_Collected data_

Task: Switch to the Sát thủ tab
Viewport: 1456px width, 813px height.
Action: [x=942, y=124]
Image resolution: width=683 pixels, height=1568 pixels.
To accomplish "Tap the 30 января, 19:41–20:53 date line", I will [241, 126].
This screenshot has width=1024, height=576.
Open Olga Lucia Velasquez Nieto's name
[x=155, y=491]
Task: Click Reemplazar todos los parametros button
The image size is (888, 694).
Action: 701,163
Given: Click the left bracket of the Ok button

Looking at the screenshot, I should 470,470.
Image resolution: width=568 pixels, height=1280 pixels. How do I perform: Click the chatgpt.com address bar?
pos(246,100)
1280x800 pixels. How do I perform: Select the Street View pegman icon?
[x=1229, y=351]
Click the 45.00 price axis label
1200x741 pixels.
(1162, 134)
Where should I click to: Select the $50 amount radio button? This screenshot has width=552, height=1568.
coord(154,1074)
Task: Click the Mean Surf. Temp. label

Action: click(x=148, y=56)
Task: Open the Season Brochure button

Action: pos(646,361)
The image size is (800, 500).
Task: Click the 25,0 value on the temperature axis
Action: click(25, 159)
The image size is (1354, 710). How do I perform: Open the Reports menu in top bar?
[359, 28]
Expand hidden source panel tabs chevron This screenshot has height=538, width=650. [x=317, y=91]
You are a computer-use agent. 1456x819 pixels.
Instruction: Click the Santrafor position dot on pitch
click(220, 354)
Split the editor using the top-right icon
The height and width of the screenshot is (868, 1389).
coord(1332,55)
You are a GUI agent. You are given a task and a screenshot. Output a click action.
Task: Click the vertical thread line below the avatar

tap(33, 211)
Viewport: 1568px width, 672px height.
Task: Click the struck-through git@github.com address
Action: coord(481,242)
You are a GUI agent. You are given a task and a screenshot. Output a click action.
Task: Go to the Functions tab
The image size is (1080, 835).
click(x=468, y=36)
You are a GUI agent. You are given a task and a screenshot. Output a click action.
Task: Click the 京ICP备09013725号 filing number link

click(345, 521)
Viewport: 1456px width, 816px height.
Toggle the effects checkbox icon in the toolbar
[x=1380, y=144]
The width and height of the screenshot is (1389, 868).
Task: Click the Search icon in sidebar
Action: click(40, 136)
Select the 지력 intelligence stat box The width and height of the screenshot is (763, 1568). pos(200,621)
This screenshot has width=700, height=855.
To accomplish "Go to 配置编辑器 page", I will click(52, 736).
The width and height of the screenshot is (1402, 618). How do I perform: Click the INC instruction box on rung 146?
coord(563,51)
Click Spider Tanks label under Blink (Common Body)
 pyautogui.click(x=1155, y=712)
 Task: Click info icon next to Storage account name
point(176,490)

_Work item_
The expected answer is an exact copy of the lines beginning at the one with "Task: Click the 京ICP备09013725号" and running to the end of the entries above.

_Response box_
Task: Click the 京ICP备09013725号 filing number link

click(345, 521)
Viewport: 1456px width, 816px height.
Toggle the effects checkbox icon in the toolbar
[x=1380, y=144]
The width and height of the screenshot is (1389, 868).
Task: Click the Search icon in sidebar
Action: click(40, 136)
Select the 지력 intelligence stat box The width and height of the screenshot is (763, 1568). pos(200,621)
This screenshot has width=700, height=855.
To accomplish "Go to 配置编辑器 page", I will click(52, 736).
The width and height of the screenshot is (1402, 618). How do I perform: Click the INC instruction box on rung 146?
coord(563,51)
Click Spider Tanks label under Blink (Common Body)
 pyautogui.click(x=1155, y=712)
 Task: Click info icon next to Storage account name
point(176,490)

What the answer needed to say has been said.